Supplied information section start

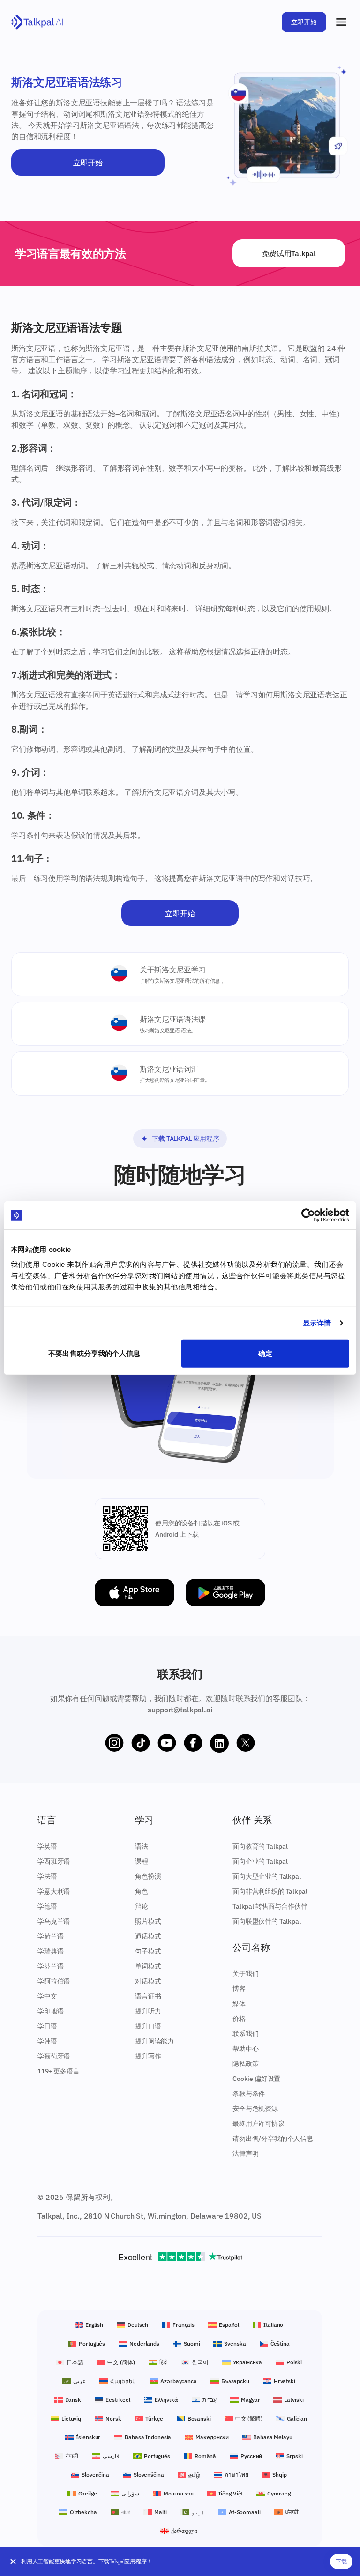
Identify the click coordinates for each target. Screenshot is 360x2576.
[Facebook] (193, 1743)
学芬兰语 (50, 1966)
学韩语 (47, 2041)
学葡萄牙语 (54, 2056)
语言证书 (148, 1996)
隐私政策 (245, 2063)
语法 (141, 1846)
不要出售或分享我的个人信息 (94, 1353)
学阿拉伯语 (54, 1981)
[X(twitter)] (245, 1743)
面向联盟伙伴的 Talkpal (266, 1921)
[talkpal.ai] (37, 22)
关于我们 (245, 1973)
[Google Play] (225, 1592)
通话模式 (148, 1936)
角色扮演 (148, 1876)
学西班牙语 (54, 1861)
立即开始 (304, 22)
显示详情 (317, 1323)
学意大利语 (54, 1891)
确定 (265, 1353)
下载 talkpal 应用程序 (185, 1138)
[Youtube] (167, 1743)
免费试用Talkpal (288, 253)
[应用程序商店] (134, 1592)
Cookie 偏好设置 (256, 2078)
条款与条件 (248, 2093)
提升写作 (148, 2056)
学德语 (47, 1906)
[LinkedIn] (219, 1743)
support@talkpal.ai (180, 1709)
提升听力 (148, 2011)
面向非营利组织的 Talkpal (269, 1891)
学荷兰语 (50, 1936)
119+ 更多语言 (59, 2071)
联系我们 (245, 2033)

Supplied information section end

_Problem to work on_
Once the line containing "[Google Play] (225, 1592)" is found, please retype it and every remaining line of the listing above, exactly, with nothing else.

_Written reply_
[Google Play] (225, 1592)
通话模式 (148, 1936)
角色扮演 (148, 1876)
学西班牙语 (54, 1861)
立即开始 (304, 22)
显示详情 (317, 1323)
学意大利语 (54, 1891)
确定 (265, 1353)
下载 talkpal 应用程序 (185, 1138)
[Youtube] (167, 1743)
免费试用Talkpal (288, 253)
[应用程序商店] (134, 1592)
Cookie 偏好设置 (256, 2078)
条款与条件 (248, 2093)
提升写作 (148, 2056)
学德语 (47, 1906)
[LinkedIn] (219, 1743)
support@talkpal.ai (180, 1709)
提升听力 (148, 2011)
面向非营利组织的 Talkpal (269, 1891)
学荷兰语 (50, 1936)
119+ 更多语言 (59, 2071)
联系我们 (245, 2033)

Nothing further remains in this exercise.